Покажите, она хмуро взглянула на меня. Я посмотрю и подберу булавки.
Я вытащила из-под сорочки и корсета крест бабушки Рогнеды, он и вправду и сам по себе был достаточно велик, больше обычного нательного крестика, и цепочка у него толстая и сложного плетения. А Антония как увидела его, так и впилась взглядом.
Откуда у вас такая вещь и зачем она вам?
Что значит зачем? не поняла я. Зачем люди крестики носят? Вот и я так же. А откуда от бабушки. Я ещё маленькая была, когда она надела и не велела снимать.
И где ваша бабушка?
Умерла, уже давно.
И вы всё равно не снимаете эту вещицу никогда? усмехнулась Антония.
Нет, сказала я как могла весомо. И не собираюсь. Это память. Или даже больше, чем память.
Это напоминание о моей старой жизни. О том, что она у меня вообще была. О том, что жила-была девочка Оля Филиппова, училась, работала, о чём-то мечтала, что-то делала для мечты. А теперь у этой девочки какая-то странная попаданческая жизнь.
Хорошо, попробуем спрятать, не стала спорить Антония.
Она принесла мелких двойных булавок, и приколола цепь в нескольких местах к подкладке лифа.
Хоть ленточку привяжите, что ли. С голой шеей неприлично.

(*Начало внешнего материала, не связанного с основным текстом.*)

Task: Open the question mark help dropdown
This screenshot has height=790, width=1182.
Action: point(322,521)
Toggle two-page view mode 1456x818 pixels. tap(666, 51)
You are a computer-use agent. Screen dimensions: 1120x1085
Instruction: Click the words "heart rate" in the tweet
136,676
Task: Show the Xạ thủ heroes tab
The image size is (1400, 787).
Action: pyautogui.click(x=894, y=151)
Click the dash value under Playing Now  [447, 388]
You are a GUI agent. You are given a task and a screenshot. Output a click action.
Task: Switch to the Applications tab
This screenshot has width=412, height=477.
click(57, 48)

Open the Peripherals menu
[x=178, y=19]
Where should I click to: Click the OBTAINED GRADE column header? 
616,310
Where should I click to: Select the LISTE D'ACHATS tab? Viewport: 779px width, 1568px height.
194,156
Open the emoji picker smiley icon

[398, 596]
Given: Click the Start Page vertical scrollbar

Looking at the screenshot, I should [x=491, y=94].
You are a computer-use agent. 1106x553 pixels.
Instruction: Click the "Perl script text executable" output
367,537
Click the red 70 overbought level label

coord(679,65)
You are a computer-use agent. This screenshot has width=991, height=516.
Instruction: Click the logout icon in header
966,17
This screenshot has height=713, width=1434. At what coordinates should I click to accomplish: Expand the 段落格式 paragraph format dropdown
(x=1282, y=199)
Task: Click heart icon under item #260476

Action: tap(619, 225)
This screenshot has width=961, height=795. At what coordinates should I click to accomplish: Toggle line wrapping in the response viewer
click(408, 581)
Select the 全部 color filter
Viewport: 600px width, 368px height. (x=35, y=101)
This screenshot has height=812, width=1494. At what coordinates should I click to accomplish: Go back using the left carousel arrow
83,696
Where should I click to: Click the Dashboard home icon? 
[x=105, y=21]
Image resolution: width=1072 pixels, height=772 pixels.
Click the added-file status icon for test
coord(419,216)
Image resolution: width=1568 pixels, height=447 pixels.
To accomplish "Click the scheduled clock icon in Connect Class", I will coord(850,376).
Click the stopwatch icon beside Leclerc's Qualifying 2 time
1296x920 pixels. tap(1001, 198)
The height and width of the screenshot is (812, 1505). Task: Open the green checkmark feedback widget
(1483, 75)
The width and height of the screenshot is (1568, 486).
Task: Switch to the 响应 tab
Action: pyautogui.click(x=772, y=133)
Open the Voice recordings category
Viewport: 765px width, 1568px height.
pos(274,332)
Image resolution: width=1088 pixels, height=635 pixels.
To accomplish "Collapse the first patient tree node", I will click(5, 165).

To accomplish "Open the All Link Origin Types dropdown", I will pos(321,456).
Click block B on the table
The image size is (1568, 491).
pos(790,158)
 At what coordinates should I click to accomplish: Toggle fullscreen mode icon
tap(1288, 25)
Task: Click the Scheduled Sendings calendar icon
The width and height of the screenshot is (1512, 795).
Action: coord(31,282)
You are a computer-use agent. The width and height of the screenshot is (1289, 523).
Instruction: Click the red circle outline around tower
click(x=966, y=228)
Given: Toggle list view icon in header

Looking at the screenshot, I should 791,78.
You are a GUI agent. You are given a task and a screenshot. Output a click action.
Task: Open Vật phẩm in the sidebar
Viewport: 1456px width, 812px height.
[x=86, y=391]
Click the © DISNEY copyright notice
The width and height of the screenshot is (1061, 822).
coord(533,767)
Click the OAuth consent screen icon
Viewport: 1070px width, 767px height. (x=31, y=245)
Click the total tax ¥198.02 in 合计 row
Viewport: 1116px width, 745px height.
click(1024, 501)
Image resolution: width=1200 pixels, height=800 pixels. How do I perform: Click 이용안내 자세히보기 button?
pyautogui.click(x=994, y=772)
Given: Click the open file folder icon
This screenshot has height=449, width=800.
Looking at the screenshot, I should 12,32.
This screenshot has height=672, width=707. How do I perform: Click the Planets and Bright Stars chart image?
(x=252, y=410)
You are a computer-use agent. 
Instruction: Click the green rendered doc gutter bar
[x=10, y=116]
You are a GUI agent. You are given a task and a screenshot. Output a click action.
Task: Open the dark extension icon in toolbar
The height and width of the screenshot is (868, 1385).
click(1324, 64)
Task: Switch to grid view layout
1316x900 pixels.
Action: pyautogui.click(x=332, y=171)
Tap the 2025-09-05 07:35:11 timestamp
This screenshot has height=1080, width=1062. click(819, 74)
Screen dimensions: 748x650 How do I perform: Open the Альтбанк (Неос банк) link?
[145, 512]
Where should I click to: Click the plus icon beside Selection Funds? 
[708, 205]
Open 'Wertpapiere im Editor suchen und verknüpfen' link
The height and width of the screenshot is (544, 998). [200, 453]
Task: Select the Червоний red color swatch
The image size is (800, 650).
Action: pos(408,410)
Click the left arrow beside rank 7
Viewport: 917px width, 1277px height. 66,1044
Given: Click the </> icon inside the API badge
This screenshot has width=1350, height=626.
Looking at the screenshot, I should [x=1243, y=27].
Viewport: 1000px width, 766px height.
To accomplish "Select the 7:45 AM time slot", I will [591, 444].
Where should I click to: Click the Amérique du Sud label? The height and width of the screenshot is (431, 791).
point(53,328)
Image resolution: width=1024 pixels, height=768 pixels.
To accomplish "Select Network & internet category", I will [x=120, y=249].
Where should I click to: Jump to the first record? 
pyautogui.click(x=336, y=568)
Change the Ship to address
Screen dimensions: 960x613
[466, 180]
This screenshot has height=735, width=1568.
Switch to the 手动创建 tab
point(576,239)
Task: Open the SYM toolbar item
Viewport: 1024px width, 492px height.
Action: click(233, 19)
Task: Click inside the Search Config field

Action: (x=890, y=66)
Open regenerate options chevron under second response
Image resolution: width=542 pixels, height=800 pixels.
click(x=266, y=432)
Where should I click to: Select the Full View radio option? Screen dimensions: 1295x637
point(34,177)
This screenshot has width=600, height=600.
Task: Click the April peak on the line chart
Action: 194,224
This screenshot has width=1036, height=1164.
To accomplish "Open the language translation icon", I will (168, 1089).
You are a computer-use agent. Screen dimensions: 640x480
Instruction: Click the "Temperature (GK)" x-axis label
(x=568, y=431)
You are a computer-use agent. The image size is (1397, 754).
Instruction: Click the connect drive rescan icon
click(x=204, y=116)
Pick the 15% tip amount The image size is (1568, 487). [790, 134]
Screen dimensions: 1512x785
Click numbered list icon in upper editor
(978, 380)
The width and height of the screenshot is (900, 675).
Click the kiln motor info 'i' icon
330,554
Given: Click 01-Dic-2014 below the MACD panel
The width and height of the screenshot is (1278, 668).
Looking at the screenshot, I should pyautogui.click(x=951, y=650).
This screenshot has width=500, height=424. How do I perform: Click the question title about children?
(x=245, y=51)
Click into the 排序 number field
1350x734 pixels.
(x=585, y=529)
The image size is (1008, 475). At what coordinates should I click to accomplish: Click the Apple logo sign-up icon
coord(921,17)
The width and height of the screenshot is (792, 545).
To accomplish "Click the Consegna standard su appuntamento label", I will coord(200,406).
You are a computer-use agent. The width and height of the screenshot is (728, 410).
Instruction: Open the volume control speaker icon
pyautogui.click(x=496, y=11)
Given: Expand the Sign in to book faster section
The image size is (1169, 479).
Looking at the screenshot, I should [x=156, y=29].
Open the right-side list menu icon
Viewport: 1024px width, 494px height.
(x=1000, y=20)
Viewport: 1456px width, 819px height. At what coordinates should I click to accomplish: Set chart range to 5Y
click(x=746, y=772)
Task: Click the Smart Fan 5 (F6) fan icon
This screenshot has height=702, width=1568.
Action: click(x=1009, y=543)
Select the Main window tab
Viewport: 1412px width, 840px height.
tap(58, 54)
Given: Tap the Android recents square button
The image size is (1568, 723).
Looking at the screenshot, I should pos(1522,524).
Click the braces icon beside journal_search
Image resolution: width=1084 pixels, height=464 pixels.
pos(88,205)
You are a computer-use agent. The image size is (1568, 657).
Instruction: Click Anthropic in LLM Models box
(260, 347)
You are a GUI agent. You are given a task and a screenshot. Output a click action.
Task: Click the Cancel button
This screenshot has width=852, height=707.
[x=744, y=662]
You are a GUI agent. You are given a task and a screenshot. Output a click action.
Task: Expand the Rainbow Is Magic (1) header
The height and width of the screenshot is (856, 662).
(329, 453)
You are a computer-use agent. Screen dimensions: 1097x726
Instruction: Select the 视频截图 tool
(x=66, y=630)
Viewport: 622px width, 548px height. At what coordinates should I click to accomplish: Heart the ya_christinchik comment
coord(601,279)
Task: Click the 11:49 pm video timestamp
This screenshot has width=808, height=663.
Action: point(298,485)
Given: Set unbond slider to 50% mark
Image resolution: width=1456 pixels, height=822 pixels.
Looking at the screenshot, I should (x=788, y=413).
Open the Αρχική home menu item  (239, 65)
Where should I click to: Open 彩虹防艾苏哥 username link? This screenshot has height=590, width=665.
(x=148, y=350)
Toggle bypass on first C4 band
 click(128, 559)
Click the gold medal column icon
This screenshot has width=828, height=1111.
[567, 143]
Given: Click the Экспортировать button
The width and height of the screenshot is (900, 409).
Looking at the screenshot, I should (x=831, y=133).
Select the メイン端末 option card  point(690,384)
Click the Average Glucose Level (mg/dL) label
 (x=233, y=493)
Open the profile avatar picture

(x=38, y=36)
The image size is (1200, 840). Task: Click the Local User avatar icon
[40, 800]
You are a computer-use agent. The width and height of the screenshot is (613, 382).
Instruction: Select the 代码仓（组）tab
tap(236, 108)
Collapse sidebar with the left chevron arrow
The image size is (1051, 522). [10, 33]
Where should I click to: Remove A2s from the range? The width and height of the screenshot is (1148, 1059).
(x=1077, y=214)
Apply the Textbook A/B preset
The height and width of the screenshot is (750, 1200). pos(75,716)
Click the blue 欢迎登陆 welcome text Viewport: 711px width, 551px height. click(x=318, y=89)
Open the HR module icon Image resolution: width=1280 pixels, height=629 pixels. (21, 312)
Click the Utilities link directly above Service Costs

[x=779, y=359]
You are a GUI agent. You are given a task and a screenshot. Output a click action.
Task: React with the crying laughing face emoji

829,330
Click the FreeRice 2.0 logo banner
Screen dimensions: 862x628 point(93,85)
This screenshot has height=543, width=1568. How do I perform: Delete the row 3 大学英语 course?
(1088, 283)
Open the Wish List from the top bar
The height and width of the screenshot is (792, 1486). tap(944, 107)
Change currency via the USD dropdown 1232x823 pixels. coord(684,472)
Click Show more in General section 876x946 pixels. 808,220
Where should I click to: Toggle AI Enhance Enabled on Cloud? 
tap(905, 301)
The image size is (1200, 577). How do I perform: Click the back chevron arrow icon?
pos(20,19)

Ленточки в тон платья и отделки и ещё кусочки кружева мне были выданы вместе с ним. Вот, бордовая, можно будет красиво её завязать, а можно добавить кружева, будет чокер В общем, я попросила ниток и иголку, и принялась ваять чокер. Свернула розочку из бордовой атласной ленты, сделала вокруг неё розетку из кружева годится.
Антония осмотрела и одобрила.
Да, подходит. У вас очень хорошо получилось, Ольга Дмитриевна, кивнула она без улыбки.
Дальше я пошла в гостиную ожидать, а Антония отправилась одевать Софью Людвиговну. Я не рискнула садиться в кресло, чтобы не помять платье, просто взяла книгу и встала с ней под зажжённой Антонией магической люстрой. Книга была об истории здешней России потому что нужно же знать, что тут и как. Я как раз осознала, что здесь были свои великие Пётр и Екатерина, когда появилась Софья Людвиговна. В чёрном шёлковом платье и с умопомрачительными украшениями как всегда, величественна. Опиралась она на уже знакомую мне трость с серебряным наконечником.
Вы хорошо выглядите, Ольга Дмитриевна, сообщила она мне. Пойдёмте же, пора ехать.
Я подхватила мешочек, в котором были мои бальные туфли, и ещё сумочка из ткани от платья с перчатками, платочком, маленьким зеркальцем и веером, два последних предмета купили у китайцев на ярмарке в прошлое воскресенье. Хозяйка сказала, что в бальной зале затруднительно выжить без веера, ибо очень душно, я поверила. У неё самой был великолепный веер из чёрных страусовых перьев на планках из панциря черепахи, Антония везла его в специальной шкатулке.
О да, Антония отправлялась сопровождать нас. Ни в театр, ни в гости она с нами не ездила, а тут поехала. Села в экипаже напротив нас и велела Афанасию трогать.
Мы приехали в ту часть города, где я в этой реальности ещё не бывала. Но узнала дом с якорем на крыше потому что у нас тоже есть такой. Не просто дом, а целая усадьба с несколькими домами, разбросанными по парку, и если у меня дома главный дом не сохранился, то здесь стоит, целёхонек. Видимо, здешний Владимир Платонович, как и наш, домашний, тоже любит живопись, собирает картины и построил целый отдельный дом под картинную галерею.
Впрочем, прибыли мы не в галерею, а как раз в главный, не сохранившийся в моей реальности дом. Нас встретили, приветствовали, пригласили в комнату, где можно было переодеться. Оставить платки и шубы, снять сапоги, причесаться, надеть бальные перчатки. Тут я поняла, для чего нужна Антония она помогла Софье Людвиговне, а потом и мне сменить уличную обувь на бальную. Я толком не могла согнуться в корсете, а хозяйка вообще уже почти не сгибалась, Антония помогала ей всегда.